Cyberattacks are a terrifying, and increasingly common, fact of life. Bad actors damaging your company’s system is bad enough, but ransomware takes cybercrime several steps further. Ransomware is malicious code that encrypts a victim’s data and holds it hostage until a ransom is paid. Several high-profile companies have recently taken serious hits — and paid some serious money to recover their data. And now, to combat backup file restoration, cybercriminals are doubling down on their destruction with two new tactics: double extortion and double encryption.
Double extortion
Double extortion is deployed by hackers to get around backup files as a defense against ransomware. Backups render cyberattacks useless and paying a ransom redundant. Double extortion is also used to force multiple ransom payments. How does it work?
- Ransomware finds a weak point in your company’s system.
- Files are exfiltrated and encrypted.
- A ransom demand is issued, complete with deadline and threats to release sensitive data if the ransom is not paid.
- Ransom is paid — or not.
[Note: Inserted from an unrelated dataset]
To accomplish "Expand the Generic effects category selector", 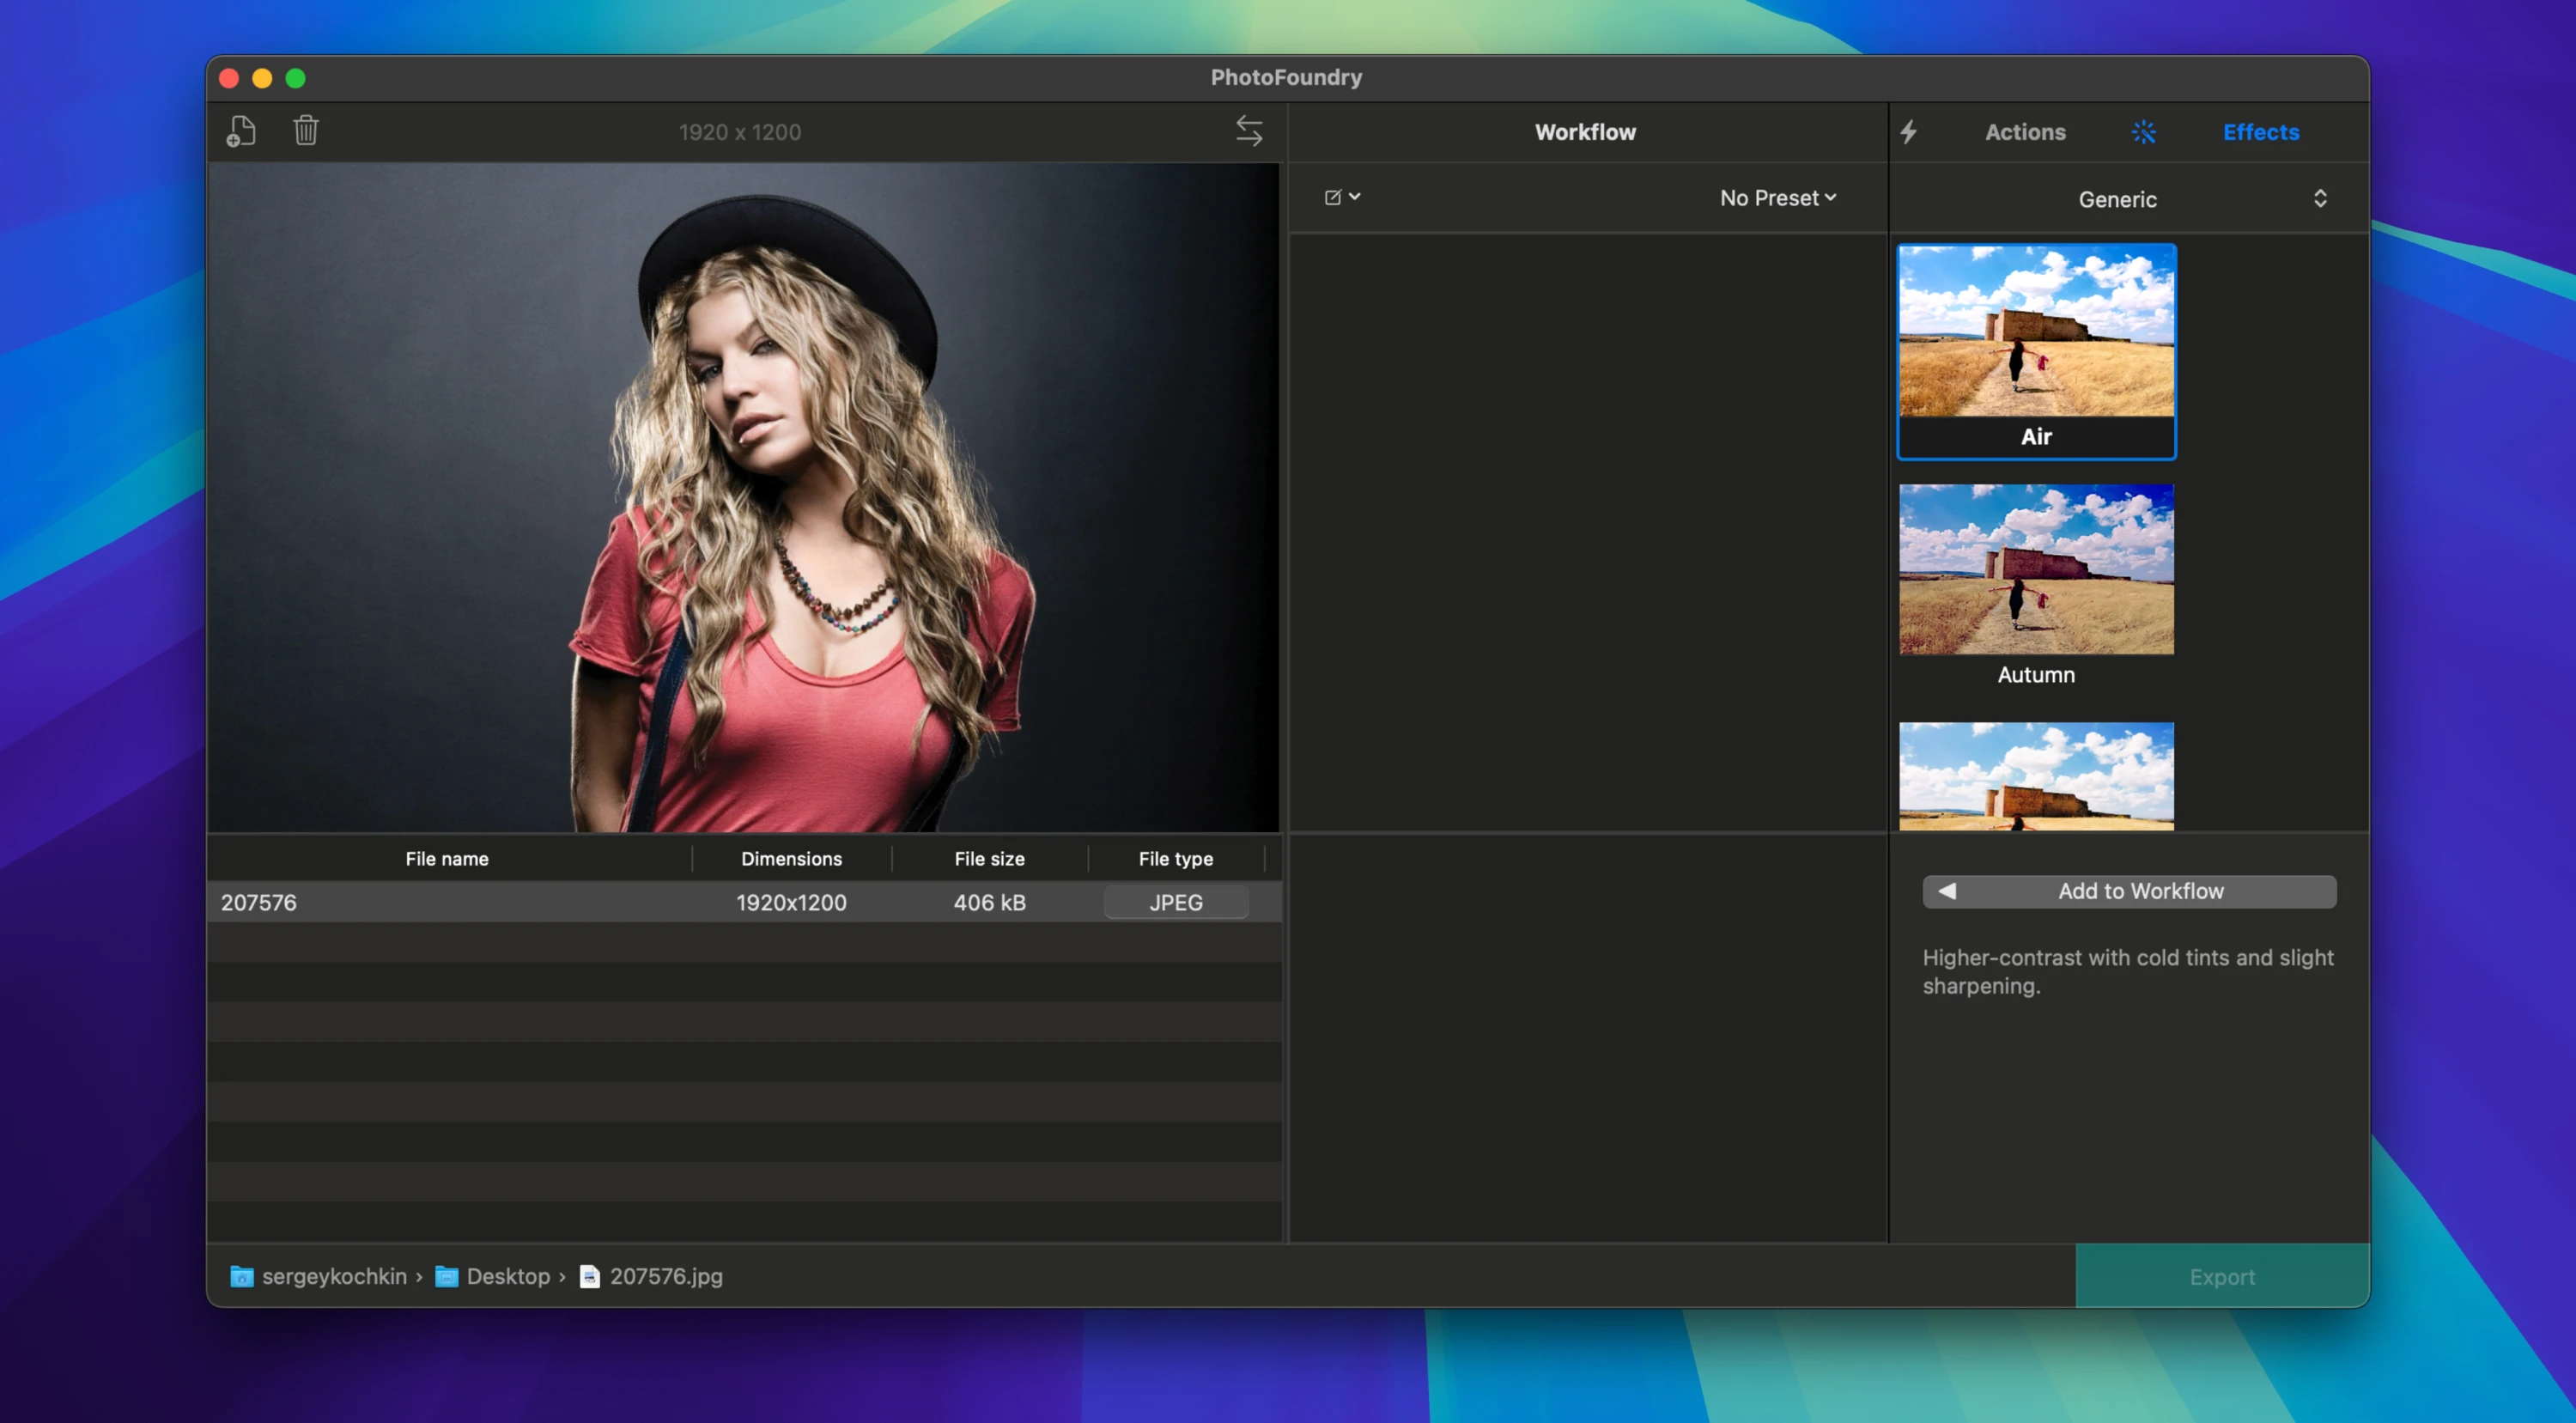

Either way, data decryption may not be available. Black hat hackers don’t offer guarantees.
- Ransom is then demanded from individuals or other companies whose data was accessed through the original attack on your network.
Double encryption
Double encryption is another malignant line of attack employed by cybercriminals to extort multiple ransom payments from the same source. Rather than simply threatening to release data, double encryption places multiple layers of encryption on your company’s files. Victims pay the ransom and decrypt their files, only to find another layer of encryption. The culprits can then demand another ransom payment for the same data. And there’s no guarantee the second ransom payment will be any more effective than the first.
Double encryption is particularly nasty when combined with double extortion. Ransom is repeatedly paid, data remains inaccessible, and the hackers capitalize on your fear of a data release to prevent you from refusing payment. With large, multinational corporations holding the data of countless outside users, a huge loss of revenue is almost inevitable.
Prevention and protection
Fighting ransomware is a multifront war. A proactive approach is best for protecting your company — and customer — data. Guarding systems from ransomware is easier said than done, but there are steps you should take to shift the odds in your favor.
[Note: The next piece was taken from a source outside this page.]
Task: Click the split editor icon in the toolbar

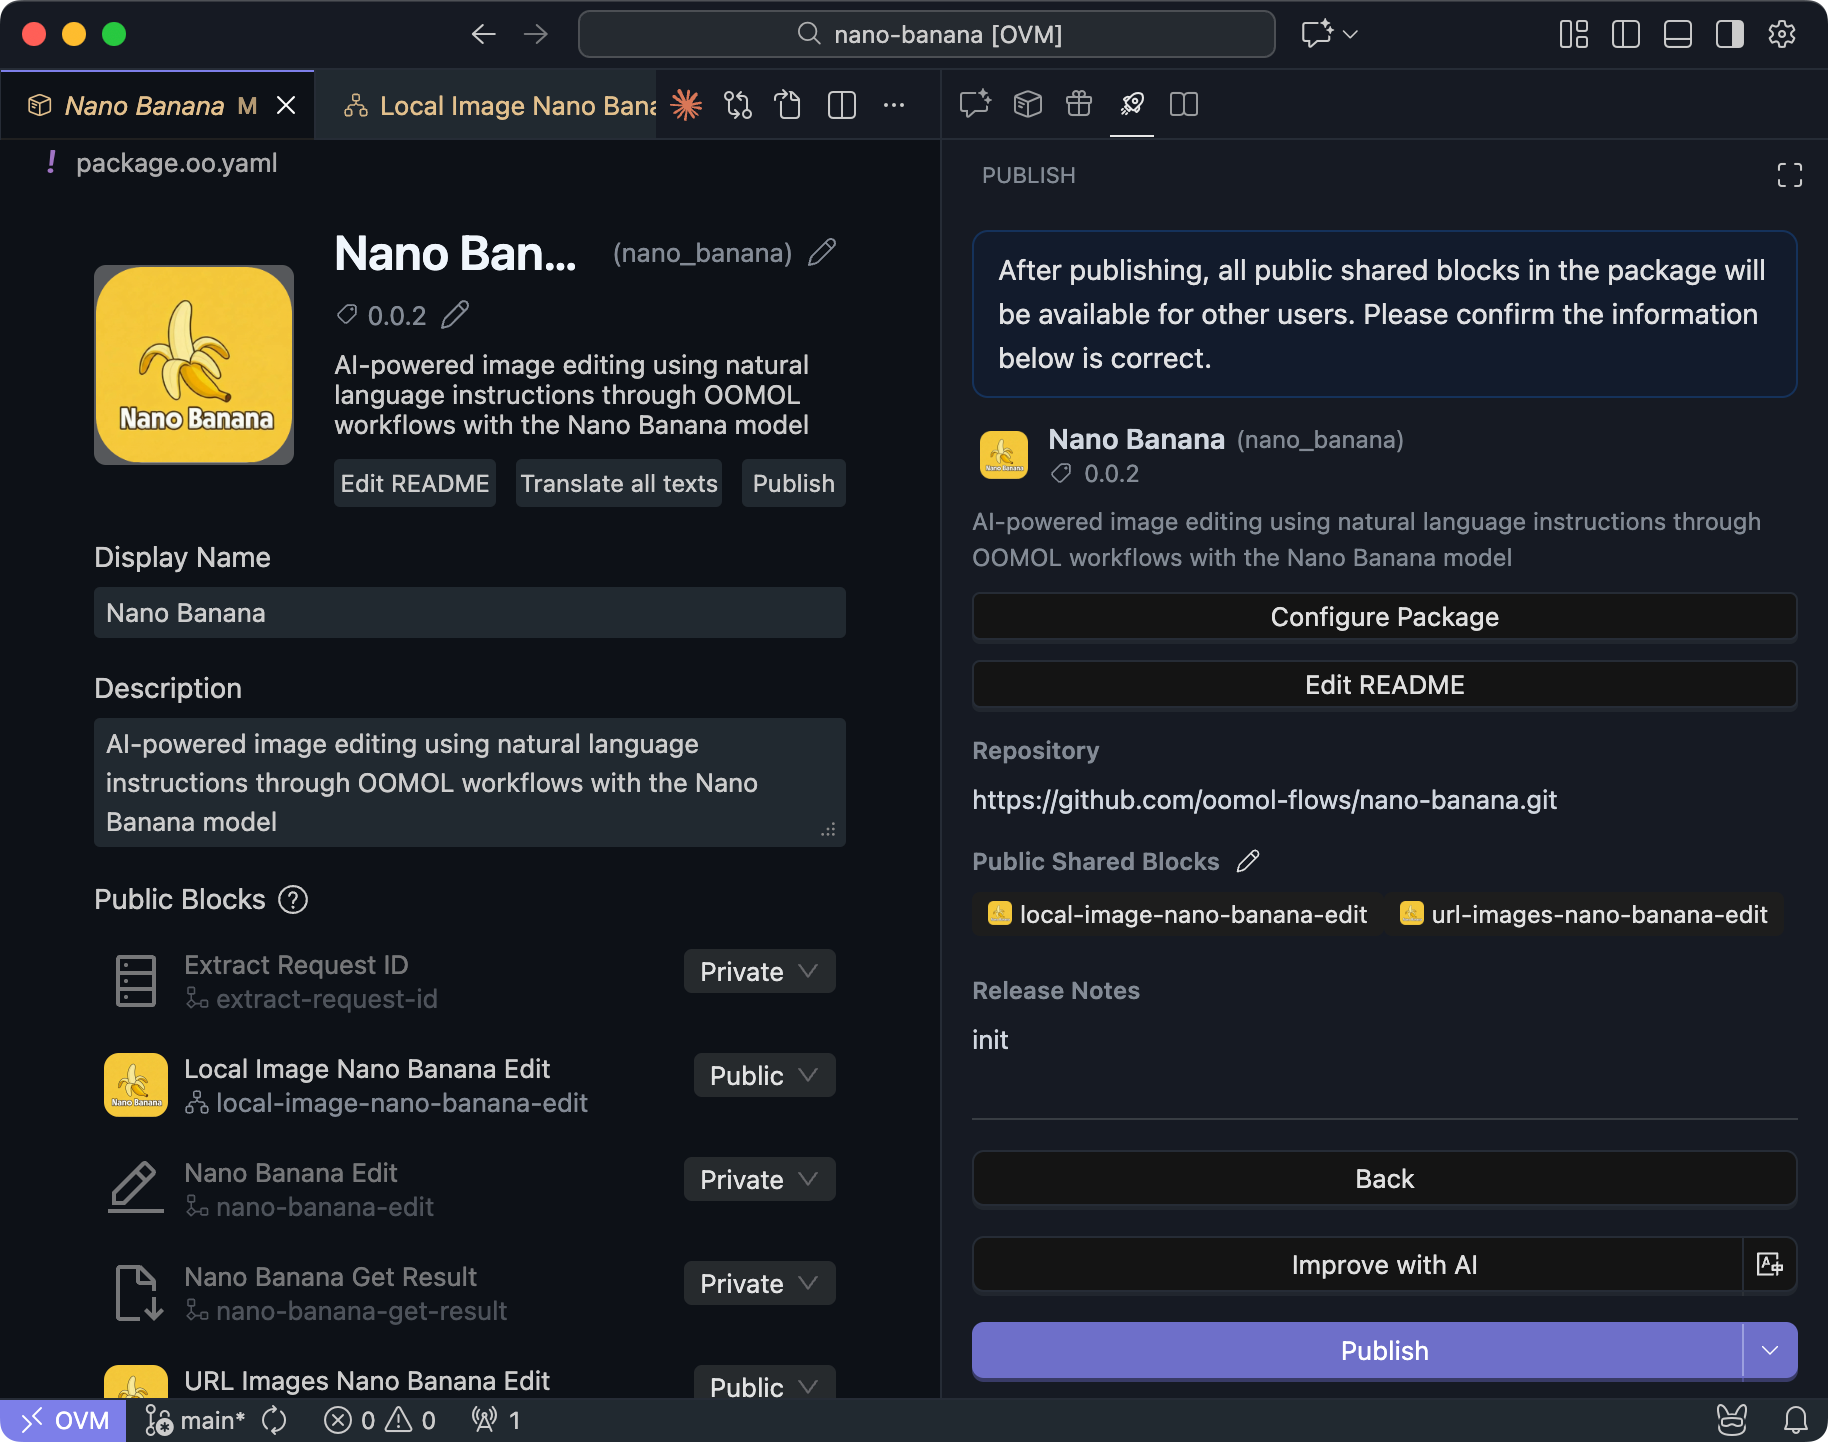Action: [x=841, y=105]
First, train your employees in basic cybersecurity. Everyone should know not to open strange emails, click on suspicious links, or plug in unknown USBs. Implement a “work computers for work” policy to limit your company’s exposure, and require frequent password changes to manage secure access.
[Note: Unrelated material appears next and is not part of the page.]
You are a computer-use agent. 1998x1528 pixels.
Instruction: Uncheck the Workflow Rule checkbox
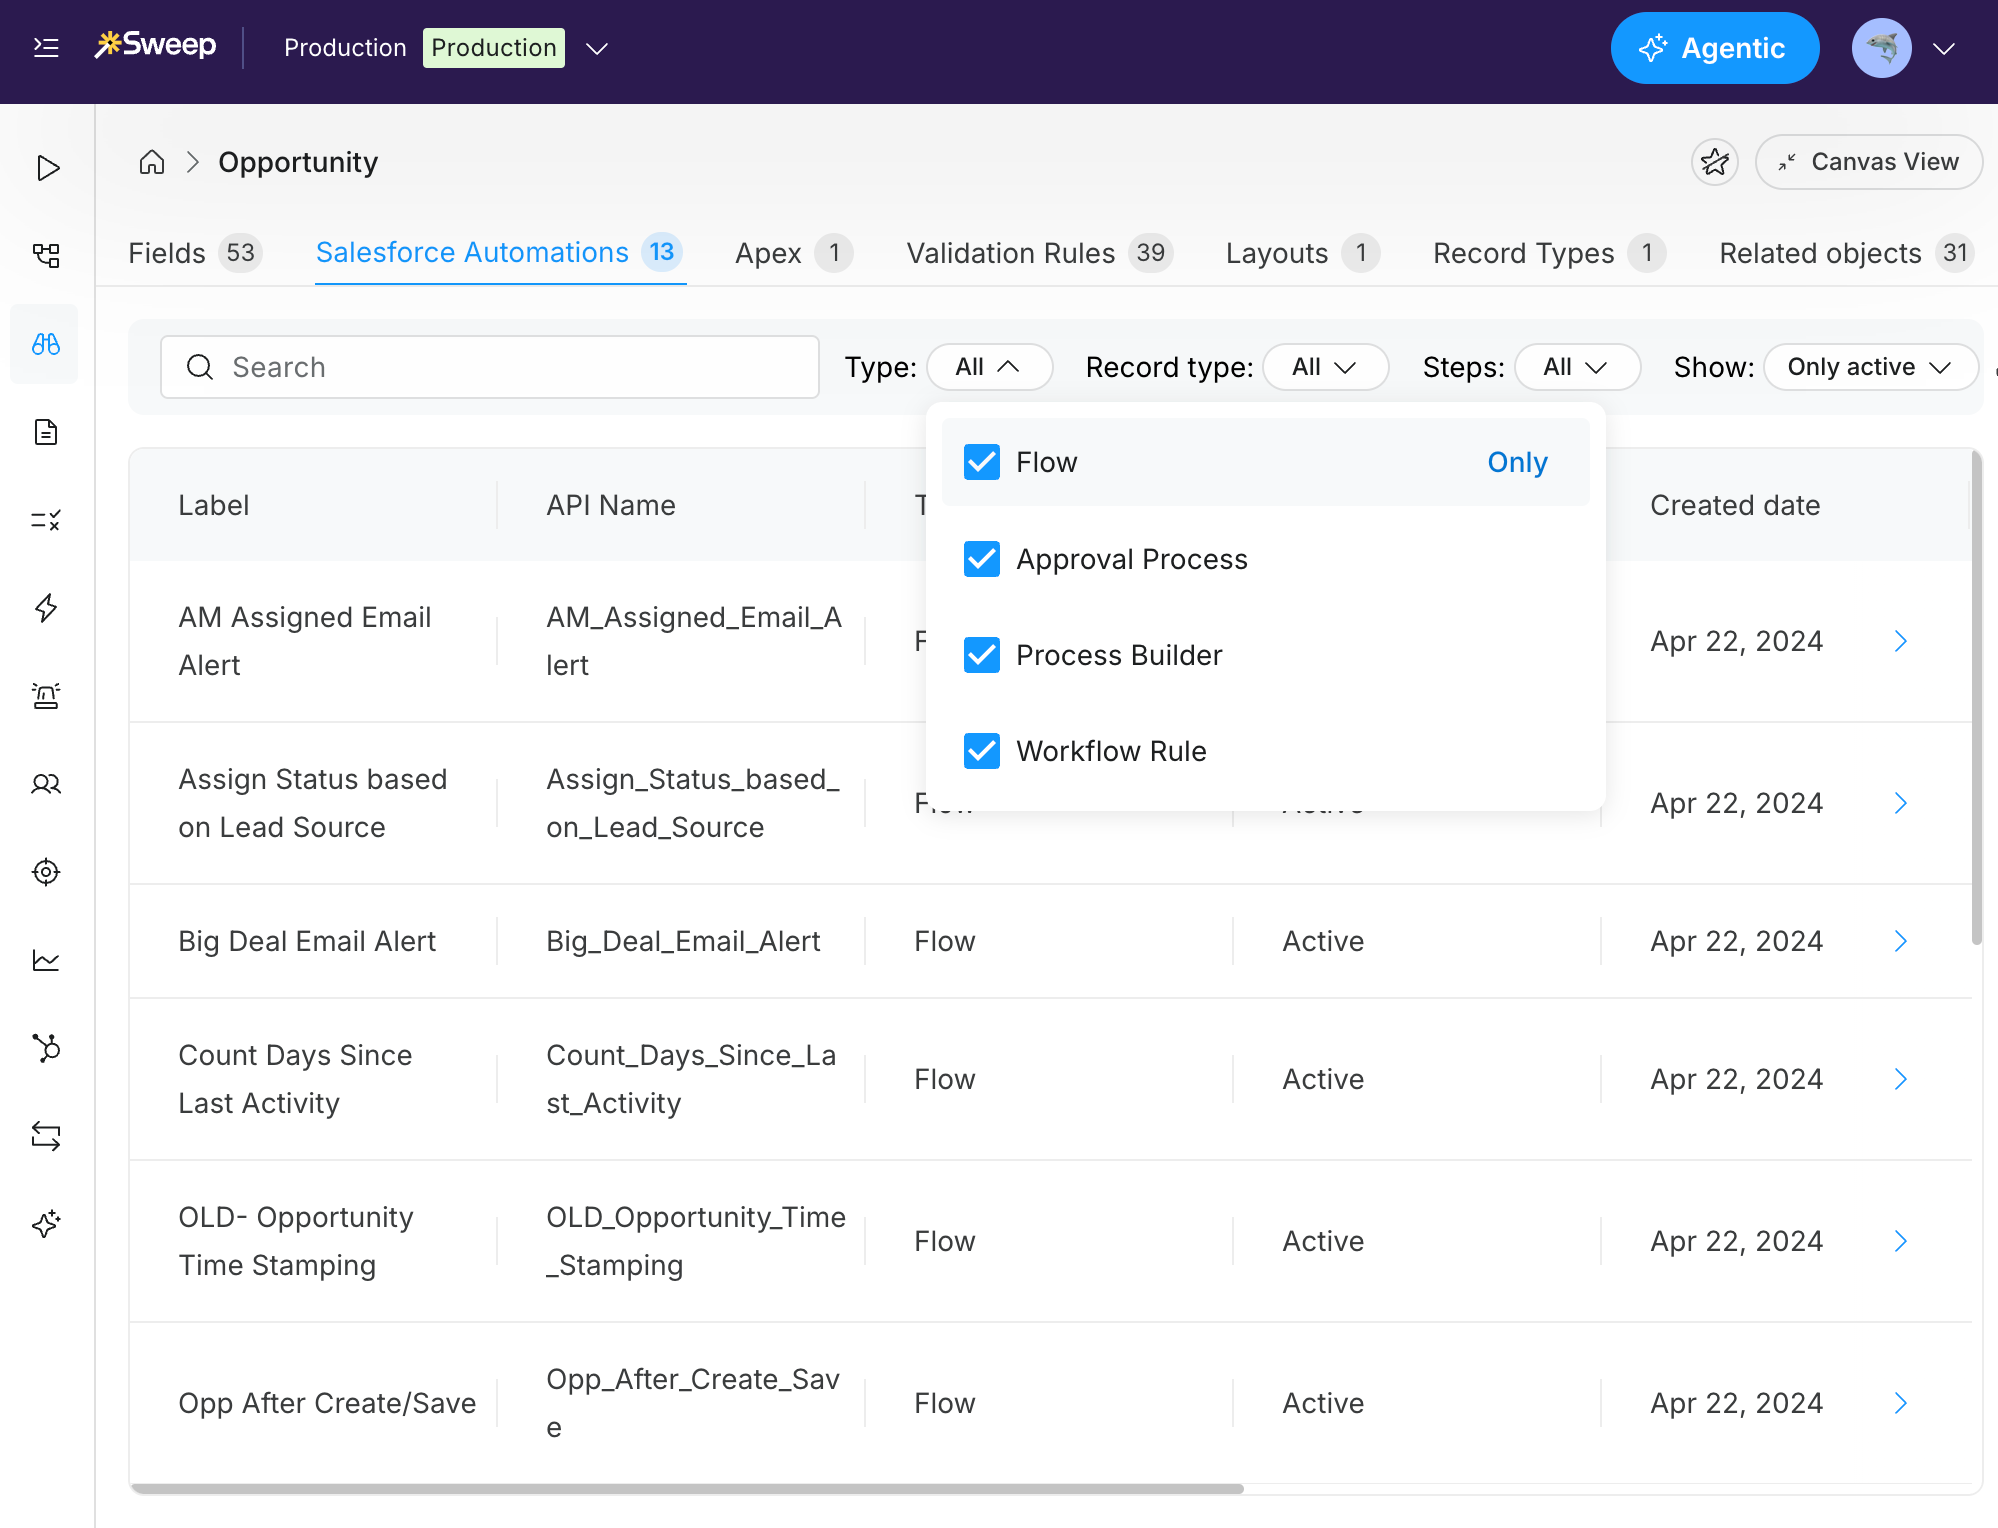(x=981, y=751)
Install anti-malware software immediately, and update it regularly. Automating your cybersecurity detection and defense efforts is more effective and more reliable than manual countermeasures. Anti-malware software has scan and alert features to monitor your systems for any sign of a breach and improve your ability to respond quickly and effectively.
Finally, with the holiday season approaching, prepare your employees for the online shopping surge. Holiday shopping season is primetime for malicious hackers. Reinforce your company’s rules about personal activity on work computers, and if you haven’t already implemented multifactor authentication to secure access to your systems — by employees and customers — now is the time.
Multifactor authentication is a secure login method requiring multiple verification steps. When employees enter a password, they are prompted to verify their identity with a code sent via phone or email. New cybersecurity features may even use facial recognition or fingerprint verification. Multifactor authentication is essential for any system holding — or granting access to — sensitive data. If your employees ever work from home, or access company systems from any network you can’t secure, multifactor authentication is a minimum requirement for protecting company data.
Ransomware is not new, but recent attacks are more advanced as cybercriminals develop workarounds to cybersecurity protections and more destructive methods of attack. Double extortion and double encryption are just the latest in a long line of cybercriminal tactics. Prevention remains your company’s best protection.